Ricordo Adele che per indicare “lassu’“ diceva : Inkoppyla’

Inkoppyla’ ha un suono quasi infantile, musicale, ed è proprio questo che lo rende così vivo nella mia memoria. Dal punto di vista linguistico, probabilmente Adele stava italianizzando a modo suo una forma dialettale lucana (e più in generale meridionale) :

“’ncopp’ llà” o “’ncopp’ a llà”, che significa appunto lassù, sopra, in alto.

Pronunciato in fretta, con inflessione affettiva e pratica, può facilmente diventare qualcosa come inkoppy-là.

Ma al di là dell’etimologia, la cosa più bella è che quella parola non indica solo una posizione nello spazio :

indica un modo di guardare il mondo, concreto, immediato, senza astrazioni. Tutto ciò che stava fuori portata… era semplicemente inkoppy-là.

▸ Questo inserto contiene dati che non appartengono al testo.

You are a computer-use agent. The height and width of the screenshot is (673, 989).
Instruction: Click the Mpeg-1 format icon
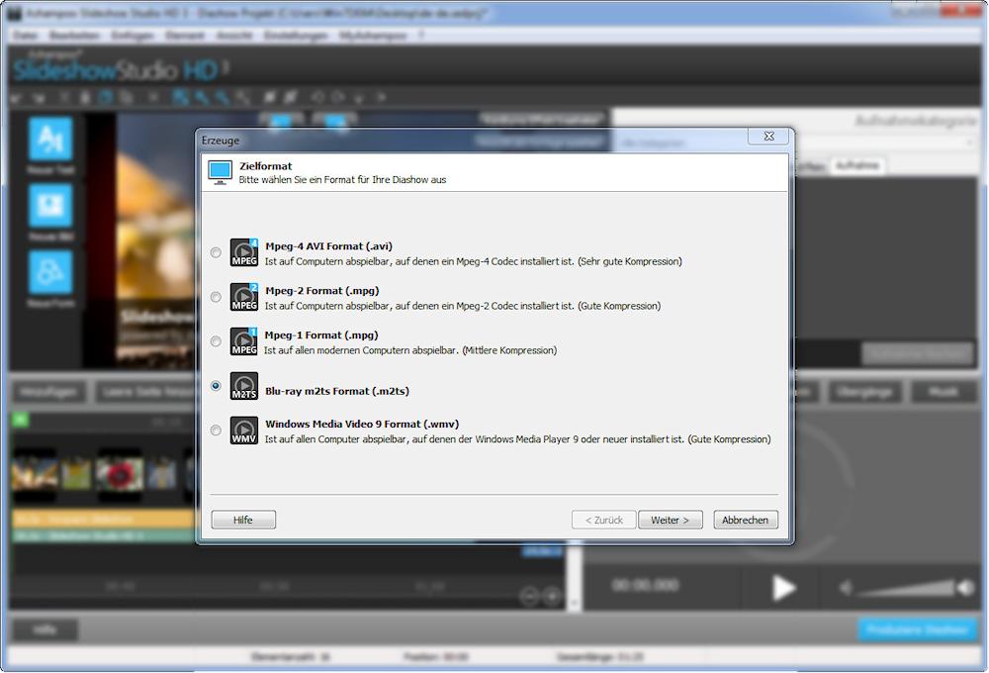point(244,341)
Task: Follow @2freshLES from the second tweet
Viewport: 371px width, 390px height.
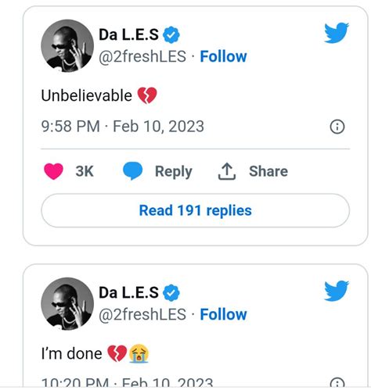Action: coord(223,314)
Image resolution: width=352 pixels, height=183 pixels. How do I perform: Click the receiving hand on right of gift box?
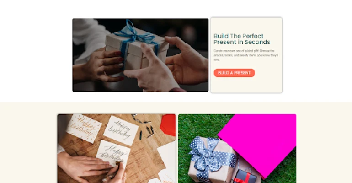[187, 62]
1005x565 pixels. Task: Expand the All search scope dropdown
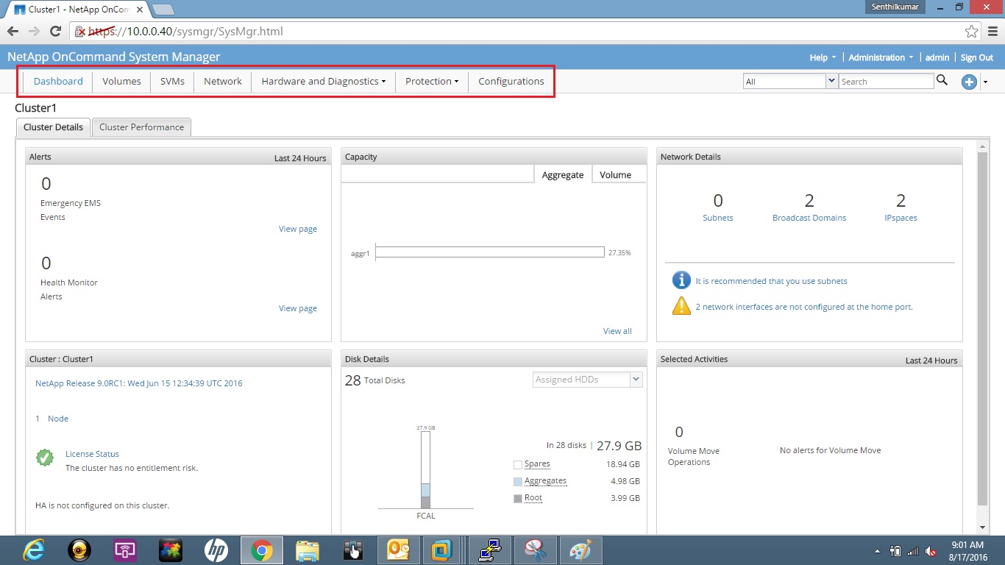point(831,81)
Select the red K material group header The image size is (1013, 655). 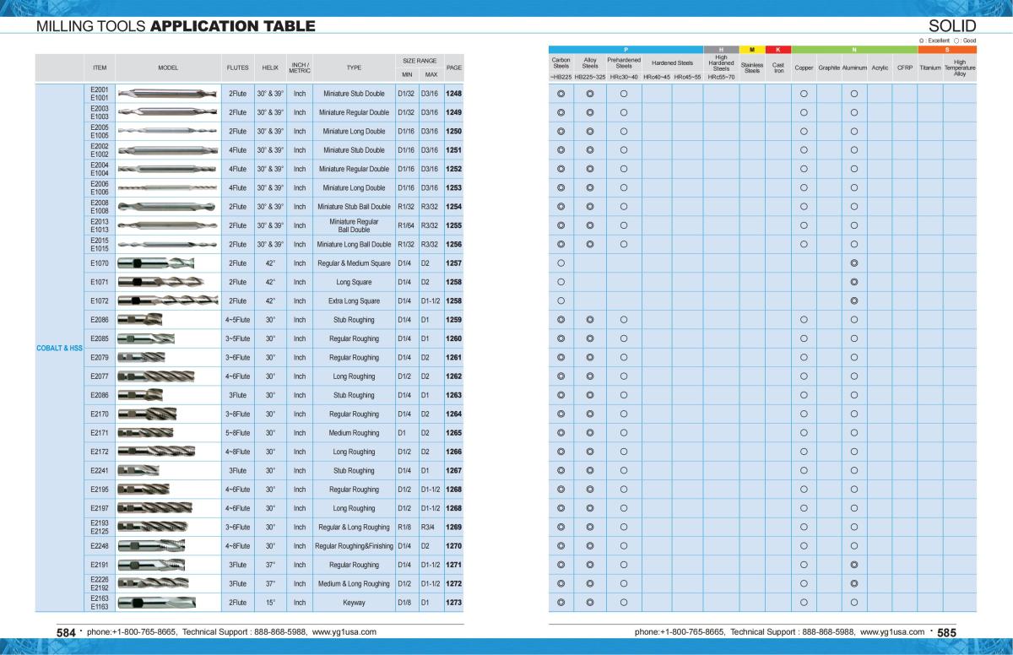click(778, 50)
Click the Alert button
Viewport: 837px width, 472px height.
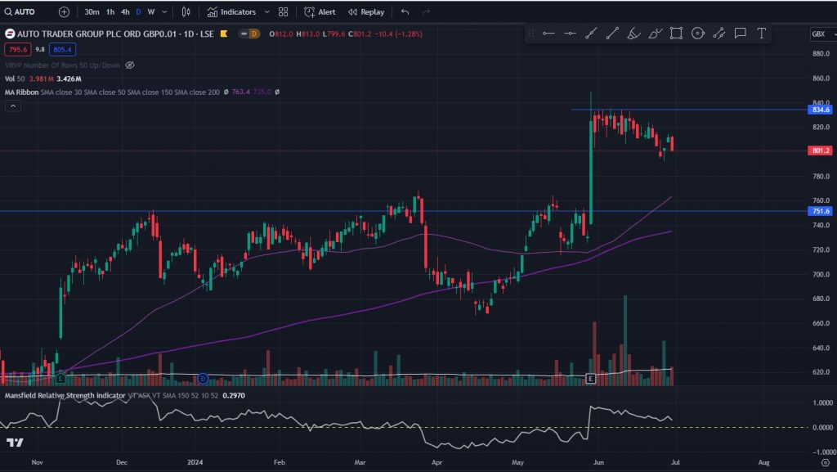coord(320,12)
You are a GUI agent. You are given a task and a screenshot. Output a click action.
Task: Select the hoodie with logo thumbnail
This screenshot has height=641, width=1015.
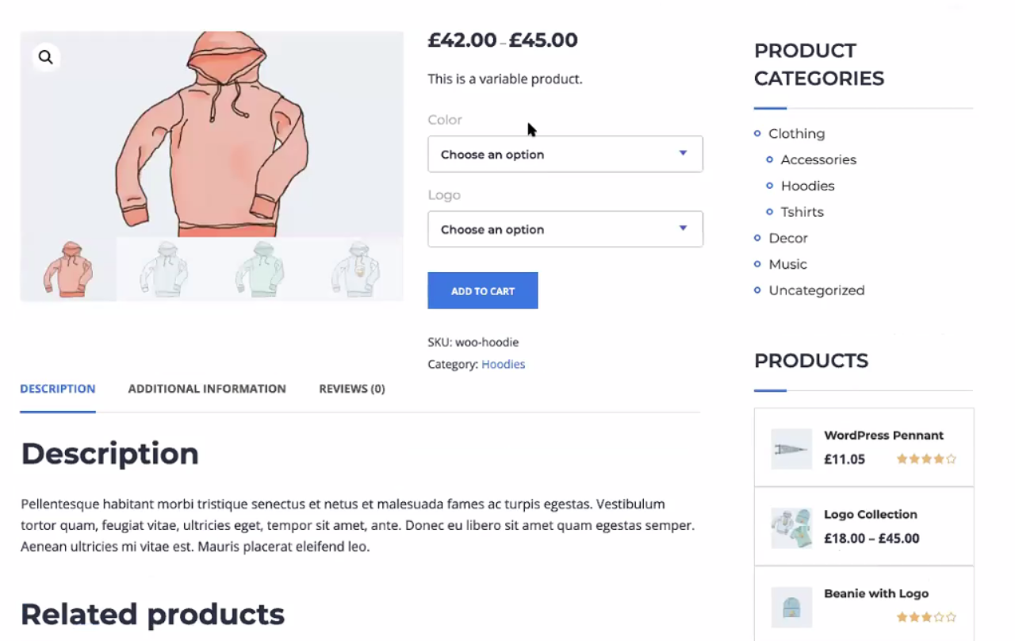pos(354,270)
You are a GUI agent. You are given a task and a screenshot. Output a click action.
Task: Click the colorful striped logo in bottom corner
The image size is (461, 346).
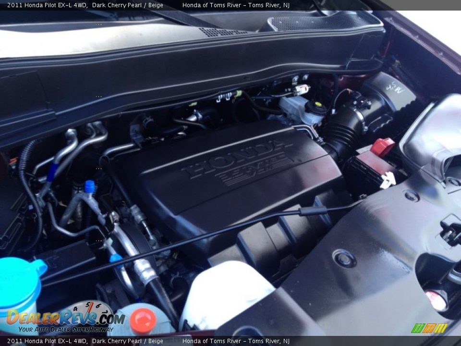(x=429, y=328)
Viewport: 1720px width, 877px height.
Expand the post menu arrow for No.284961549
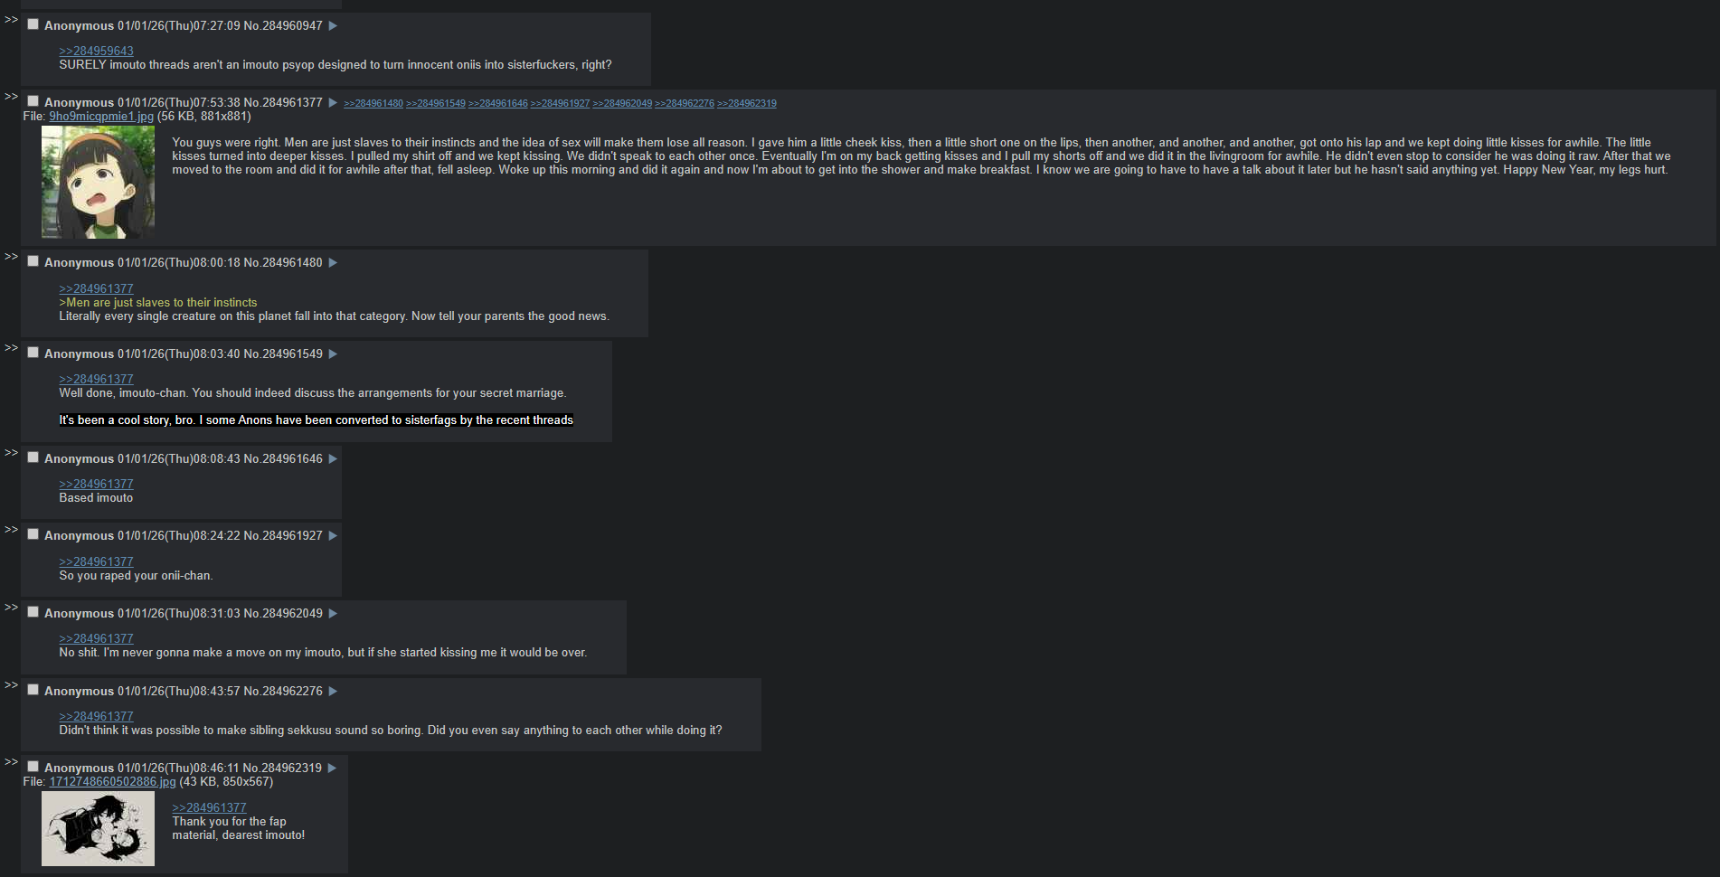coord(333,354)
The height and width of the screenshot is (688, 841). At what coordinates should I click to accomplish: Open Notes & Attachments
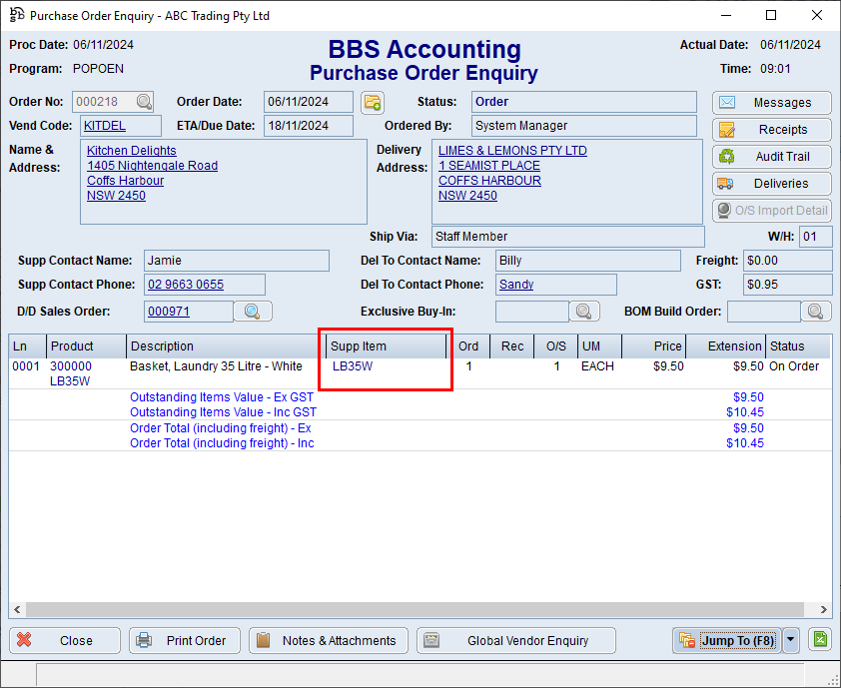click(328, 641)
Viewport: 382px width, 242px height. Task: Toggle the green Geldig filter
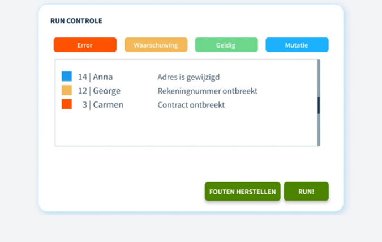[226, 45]

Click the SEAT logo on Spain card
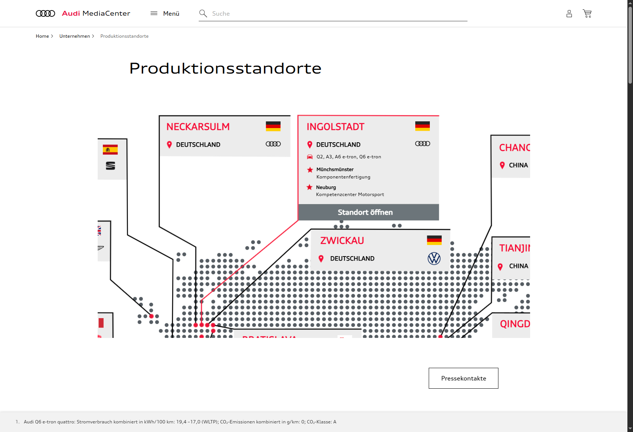[x=110, y=166]
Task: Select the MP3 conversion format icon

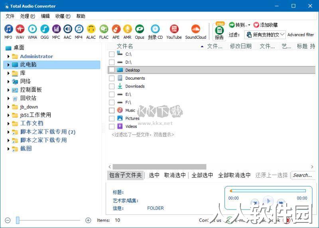Action: (8, 32)
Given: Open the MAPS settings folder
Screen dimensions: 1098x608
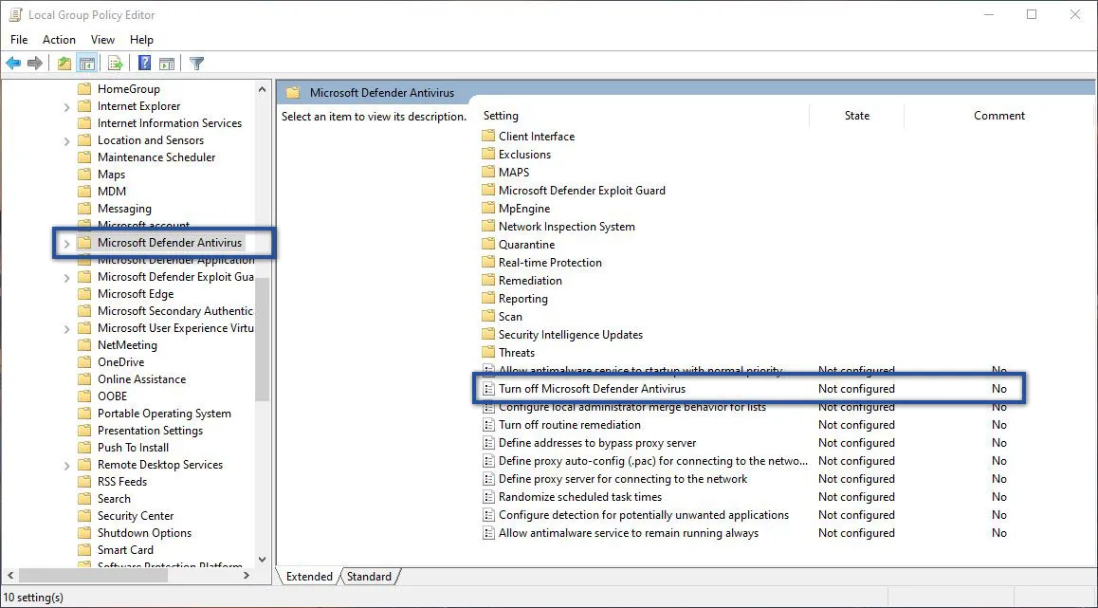Looking at the screenshot, I should (x=517, y=172).
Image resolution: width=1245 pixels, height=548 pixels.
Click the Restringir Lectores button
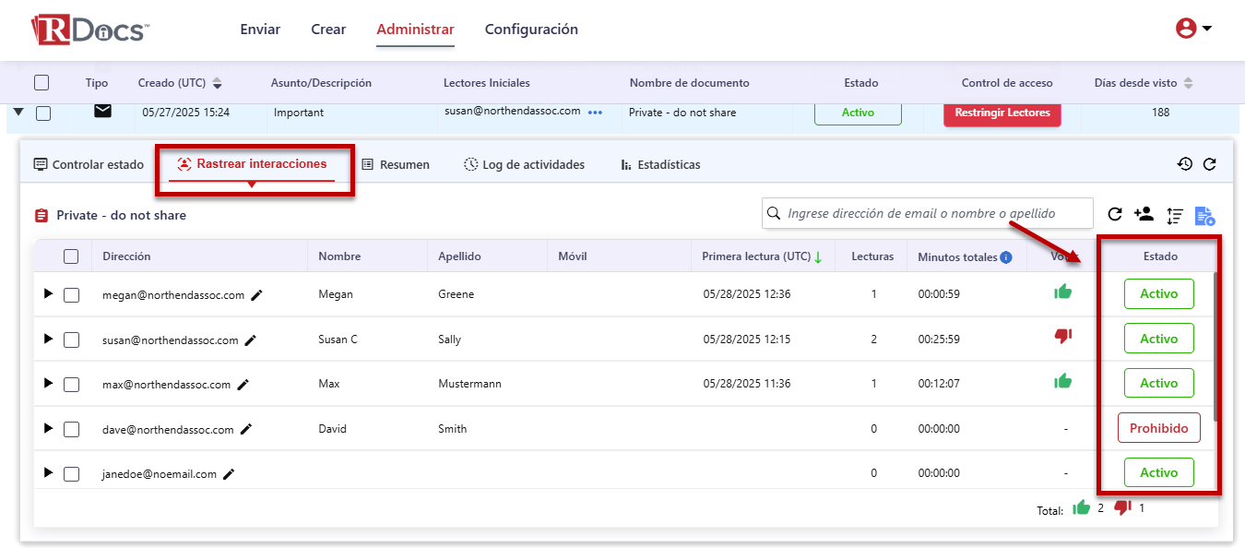tap(1002, 113)
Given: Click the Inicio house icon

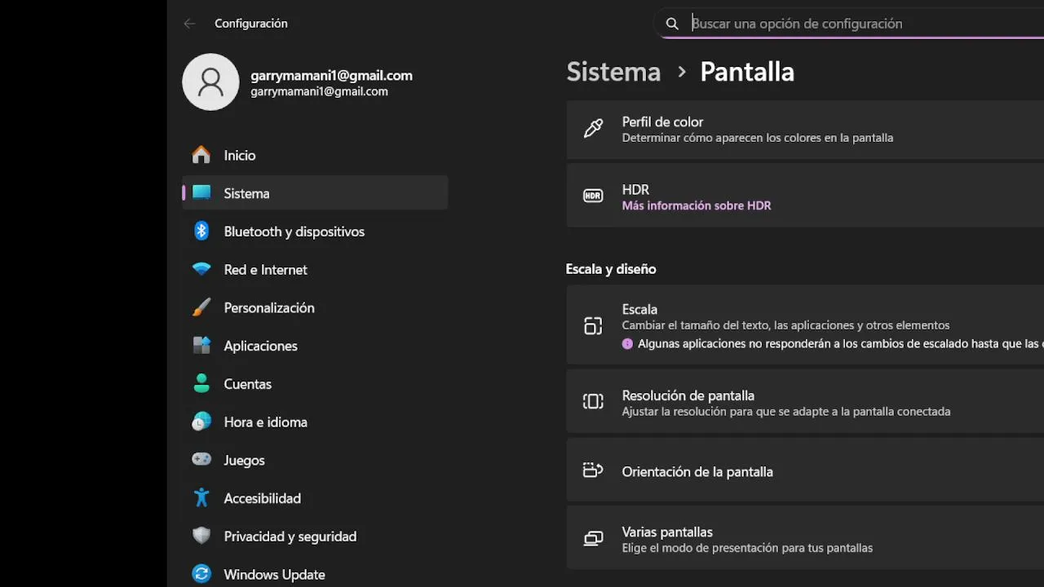Looking at the screenshot, I should [x=201, y=155].
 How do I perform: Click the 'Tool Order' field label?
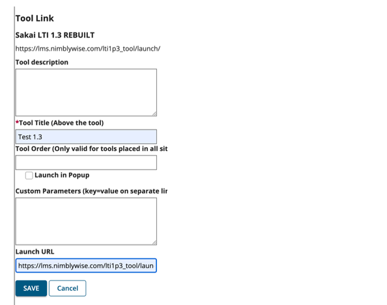[x=92, y=149]
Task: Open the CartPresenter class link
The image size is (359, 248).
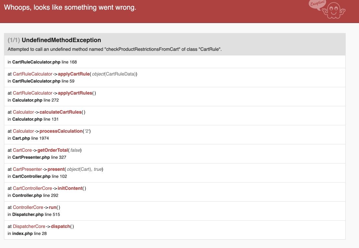Action: click(27, 169)
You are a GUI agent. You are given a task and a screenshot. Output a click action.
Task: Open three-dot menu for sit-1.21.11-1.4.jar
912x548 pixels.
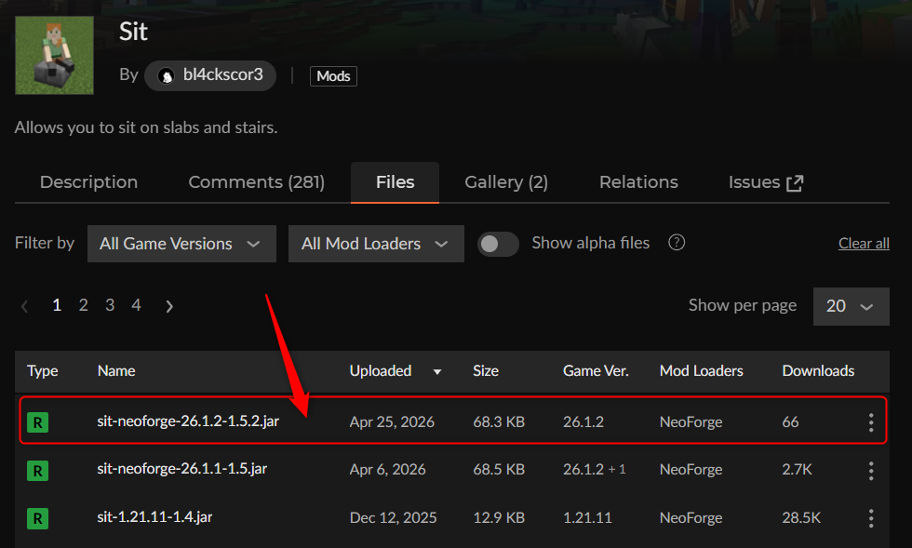870,517
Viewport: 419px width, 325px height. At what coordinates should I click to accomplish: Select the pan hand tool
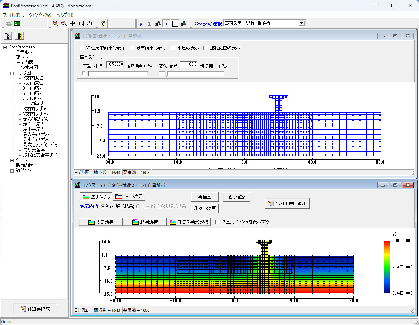click(90, 24)
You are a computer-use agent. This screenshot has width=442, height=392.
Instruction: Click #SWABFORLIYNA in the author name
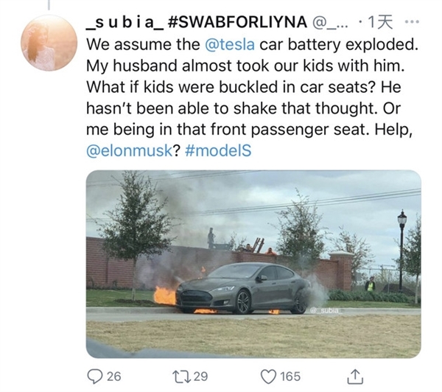point(237,22)
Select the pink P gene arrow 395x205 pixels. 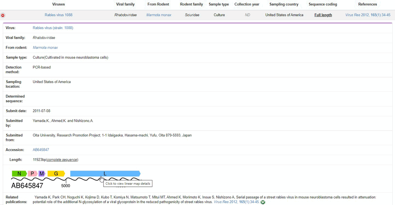click(x=32, y=174)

È straordinario come certe parole “sbagliate” restino giuste per sempre, perché legate a una voce, a un gesto del dito che indica in alto, a una presenza familiare.

Non fanno ridere di qualcuno, ma sorridere con qualcuno. E questo è il segno della vera tenerezza.

Un ricordo così, più che ridicolo, è prezioso.